→ **Text provided**:

A major tool that the Federal Reserve has to try and control inflation is the Fed's influence on interest rates.
I would guess that the primary effect that rising interest rates has is to cool down asset prices. Inflation in existing home values; for instance. Homes are an asset. Home value/price inflation has been rampant for decades.
As time goes on, the rising cost of living creates more pressure to increase wages so people can still afford to live in an area. I would guess the Fed has less direct control over wages and most other prices in the economy, but inflating asset prices is the lever it can use to try and control the rest of inflation.
Asset price inflation also relates to stock prices and various other things that can add inflationary pressure to the economy. If interest rates are too low, corporations are (I would guess) more likely to add to their capital costs by buying out one another. Corporate mergers based on easy money.
With the big issue of housing, raising the interest rates can have both a positive "anti inflation" effect, but it can also have a negative, "more inflation" effect.
High interest rates can reduce the supply of housing by putting a damper on new construction. Eventually housing supply falls behind population growth in a region which can drive up prices.
So even this tool of cooling the overheated housing market is a blunt tool. It can have the opposite of it's intended purpose.
Since long time homeowners may be more apt to vote, inflation that was confined to assets was less noticed by politicians in decades past. This during the Bush, Obama, Trump years of easy money and continuing government deficits.
Now that wages have been going up, since Covid, inflation is more rampant in things like the cost of a restaurant meal or food at the grocery store. Inflation is now more "across the board."

→ **Provided material**:

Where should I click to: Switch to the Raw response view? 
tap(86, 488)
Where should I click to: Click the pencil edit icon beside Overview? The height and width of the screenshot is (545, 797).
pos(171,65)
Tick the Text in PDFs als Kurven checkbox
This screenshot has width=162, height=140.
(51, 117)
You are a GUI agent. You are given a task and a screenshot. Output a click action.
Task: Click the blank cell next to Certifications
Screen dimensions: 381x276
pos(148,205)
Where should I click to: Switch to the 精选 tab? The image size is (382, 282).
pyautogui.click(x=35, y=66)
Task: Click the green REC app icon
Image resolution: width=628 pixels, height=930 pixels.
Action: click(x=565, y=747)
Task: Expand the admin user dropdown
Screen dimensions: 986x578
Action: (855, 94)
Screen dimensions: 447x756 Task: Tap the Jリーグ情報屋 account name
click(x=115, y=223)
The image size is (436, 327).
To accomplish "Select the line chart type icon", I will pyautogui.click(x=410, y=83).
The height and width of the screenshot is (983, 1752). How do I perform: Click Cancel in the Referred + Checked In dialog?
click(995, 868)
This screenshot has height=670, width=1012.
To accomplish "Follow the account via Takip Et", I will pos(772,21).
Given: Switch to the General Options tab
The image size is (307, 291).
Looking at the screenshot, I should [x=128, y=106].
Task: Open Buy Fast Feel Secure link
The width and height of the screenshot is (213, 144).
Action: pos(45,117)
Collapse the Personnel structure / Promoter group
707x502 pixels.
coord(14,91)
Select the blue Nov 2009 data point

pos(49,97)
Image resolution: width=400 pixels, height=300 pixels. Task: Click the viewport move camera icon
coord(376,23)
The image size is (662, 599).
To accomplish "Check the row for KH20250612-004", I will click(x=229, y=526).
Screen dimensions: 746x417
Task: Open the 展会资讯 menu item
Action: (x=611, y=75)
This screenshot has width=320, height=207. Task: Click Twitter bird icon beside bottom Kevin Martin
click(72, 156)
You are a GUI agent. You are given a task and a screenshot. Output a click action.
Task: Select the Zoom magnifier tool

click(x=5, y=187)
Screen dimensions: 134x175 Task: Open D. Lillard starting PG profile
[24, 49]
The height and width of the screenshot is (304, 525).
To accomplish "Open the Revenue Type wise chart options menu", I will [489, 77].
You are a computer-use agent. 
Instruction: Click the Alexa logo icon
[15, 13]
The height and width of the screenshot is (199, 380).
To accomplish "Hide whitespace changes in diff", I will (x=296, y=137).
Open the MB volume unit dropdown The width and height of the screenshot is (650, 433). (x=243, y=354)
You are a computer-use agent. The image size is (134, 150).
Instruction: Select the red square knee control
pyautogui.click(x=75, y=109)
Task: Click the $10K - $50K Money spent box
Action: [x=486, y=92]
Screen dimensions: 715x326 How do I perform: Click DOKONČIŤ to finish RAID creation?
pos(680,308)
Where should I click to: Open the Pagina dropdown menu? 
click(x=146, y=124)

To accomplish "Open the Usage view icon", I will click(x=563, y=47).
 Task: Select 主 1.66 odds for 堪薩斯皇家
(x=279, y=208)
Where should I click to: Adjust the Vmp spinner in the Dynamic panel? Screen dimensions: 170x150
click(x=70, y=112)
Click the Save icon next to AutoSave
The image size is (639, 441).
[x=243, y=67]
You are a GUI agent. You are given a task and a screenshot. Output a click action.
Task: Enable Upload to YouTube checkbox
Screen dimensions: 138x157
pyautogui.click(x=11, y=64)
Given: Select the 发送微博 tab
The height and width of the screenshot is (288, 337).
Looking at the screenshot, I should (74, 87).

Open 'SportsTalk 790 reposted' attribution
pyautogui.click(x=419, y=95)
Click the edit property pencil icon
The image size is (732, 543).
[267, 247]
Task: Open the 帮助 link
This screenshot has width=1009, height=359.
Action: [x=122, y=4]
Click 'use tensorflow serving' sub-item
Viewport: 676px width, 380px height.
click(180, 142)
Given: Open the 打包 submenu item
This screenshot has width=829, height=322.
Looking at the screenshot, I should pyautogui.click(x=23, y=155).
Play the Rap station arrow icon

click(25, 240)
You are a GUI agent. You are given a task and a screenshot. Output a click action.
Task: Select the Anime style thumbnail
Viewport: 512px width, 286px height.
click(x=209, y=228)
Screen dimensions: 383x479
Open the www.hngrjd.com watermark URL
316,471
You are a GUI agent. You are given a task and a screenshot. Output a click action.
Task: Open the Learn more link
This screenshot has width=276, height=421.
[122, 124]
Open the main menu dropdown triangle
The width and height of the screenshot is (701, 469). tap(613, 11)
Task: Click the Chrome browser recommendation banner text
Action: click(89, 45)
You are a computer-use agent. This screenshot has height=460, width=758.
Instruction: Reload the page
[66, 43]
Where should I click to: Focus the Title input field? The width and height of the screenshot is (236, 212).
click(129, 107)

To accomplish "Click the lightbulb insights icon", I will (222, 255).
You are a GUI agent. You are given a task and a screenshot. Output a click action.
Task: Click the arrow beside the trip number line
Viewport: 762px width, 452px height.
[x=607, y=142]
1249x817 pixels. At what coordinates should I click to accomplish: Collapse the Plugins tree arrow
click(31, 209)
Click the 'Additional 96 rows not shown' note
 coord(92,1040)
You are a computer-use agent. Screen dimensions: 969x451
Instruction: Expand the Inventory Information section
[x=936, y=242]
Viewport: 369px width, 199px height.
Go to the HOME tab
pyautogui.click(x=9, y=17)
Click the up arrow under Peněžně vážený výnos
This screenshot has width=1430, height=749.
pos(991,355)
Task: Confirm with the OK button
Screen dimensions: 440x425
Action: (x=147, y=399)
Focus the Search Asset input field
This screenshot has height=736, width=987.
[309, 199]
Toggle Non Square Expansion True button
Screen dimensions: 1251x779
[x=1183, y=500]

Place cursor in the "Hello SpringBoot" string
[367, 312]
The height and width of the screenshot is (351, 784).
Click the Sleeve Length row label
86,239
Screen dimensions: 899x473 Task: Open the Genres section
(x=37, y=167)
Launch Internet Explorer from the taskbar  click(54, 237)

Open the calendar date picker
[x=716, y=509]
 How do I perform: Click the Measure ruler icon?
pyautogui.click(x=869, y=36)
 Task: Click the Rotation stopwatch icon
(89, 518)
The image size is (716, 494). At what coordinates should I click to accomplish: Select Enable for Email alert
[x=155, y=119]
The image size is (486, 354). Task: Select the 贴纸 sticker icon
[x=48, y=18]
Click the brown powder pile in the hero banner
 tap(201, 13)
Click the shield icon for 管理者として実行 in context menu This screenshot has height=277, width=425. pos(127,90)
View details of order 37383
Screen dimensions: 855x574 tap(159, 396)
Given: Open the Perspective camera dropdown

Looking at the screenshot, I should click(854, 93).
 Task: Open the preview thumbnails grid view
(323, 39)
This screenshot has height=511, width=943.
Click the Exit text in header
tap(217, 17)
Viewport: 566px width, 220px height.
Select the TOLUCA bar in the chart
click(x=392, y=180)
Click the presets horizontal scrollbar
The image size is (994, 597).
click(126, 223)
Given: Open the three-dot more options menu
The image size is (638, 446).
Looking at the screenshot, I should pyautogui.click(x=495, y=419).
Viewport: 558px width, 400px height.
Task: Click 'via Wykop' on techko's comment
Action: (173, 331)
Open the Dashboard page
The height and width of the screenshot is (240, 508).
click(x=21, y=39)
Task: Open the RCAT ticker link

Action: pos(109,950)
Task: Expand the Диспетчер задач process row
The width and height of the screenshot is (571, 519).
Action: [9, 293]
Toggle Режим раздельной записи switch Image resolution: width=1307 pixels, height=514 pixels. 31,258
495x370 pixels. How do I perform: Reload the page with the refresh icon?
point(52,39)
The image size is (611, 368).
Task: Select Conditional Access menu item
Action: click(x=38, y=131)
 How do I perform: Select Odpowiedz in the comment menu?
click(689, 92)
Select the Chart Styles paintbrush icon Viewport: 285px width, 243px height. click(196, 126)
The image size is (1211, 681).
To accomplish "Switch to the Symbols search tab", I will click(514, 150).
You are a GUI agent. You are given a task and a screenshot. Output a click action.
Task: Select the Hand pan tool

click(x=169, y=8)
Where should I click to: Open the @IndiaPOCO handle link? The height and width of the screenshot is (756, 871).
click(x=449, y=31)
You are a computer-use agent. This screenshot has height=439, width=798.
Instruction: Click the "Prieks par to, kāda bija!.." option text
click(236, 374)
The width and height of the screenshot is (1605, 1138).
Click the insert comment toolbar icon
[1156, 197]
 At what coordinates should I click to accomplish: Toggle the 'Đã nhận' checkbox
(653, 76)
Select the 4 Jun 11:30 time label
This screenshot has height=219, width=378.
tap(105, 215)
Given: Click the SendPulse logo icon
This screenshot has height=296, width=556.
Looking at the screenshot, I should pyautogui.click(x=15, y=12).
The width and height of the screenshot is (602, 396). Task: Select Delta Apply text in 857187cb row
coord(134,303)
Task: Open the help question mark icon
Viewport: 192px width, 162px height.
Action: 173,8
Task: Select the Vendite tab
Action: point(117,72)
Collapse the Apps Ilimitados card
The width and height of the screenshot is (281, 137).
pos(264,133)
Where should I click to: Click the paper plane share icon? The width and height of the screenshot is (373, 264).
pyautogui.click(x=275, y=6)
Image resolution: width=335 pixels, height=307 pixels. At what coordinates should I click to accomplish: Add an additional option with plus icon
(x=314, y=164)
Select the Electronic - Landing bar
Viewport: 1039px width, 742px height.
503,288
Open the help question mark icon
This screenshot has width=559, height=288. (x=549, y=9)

→ **Tasks to perform**:
- a) In the text on interest rates and inflation, how can high interest rates reduce the supply of housing?
- b) Pick up the text on interest rates and inflation after its final sentence and continue it.

→ **Responses in order**:
- a) By putting a damper on new construction.

- b)
The alarm bells are now ringing about inflation.
Quite a few other factors contribute to inflation as well, such as supply chain issues, wages, gas prices and so forth. These other factors may be less directly influenced by interest rates than inflation of assets, but it's all interconnected so it's all effected to some extent.
Gas prices are a factor, but they are influenced by a lot of things, such as the war between Russia and Ukraine. Rising interest rates may have less effect here.
Gasoline demand keeps going up while the future of oil production is in question, due to climate change.
There are a lot of moving parts in an economy. Many influences and not easy to pin blame on any one factor.
That's my take for today, I guess.
Sometimes I wake up in the morning and just start thinking about economics.
I recently read an article about the struggle that the Fed is having bringing down growth in wages since the job market is so strong these days. They are trying to at least cool wage growth a bit.
No mention of housing in that article, but I think the bigger influence, that the Fed has, would not be about wages, but about cooling the housing and asset markets. Wages is more along for the ride.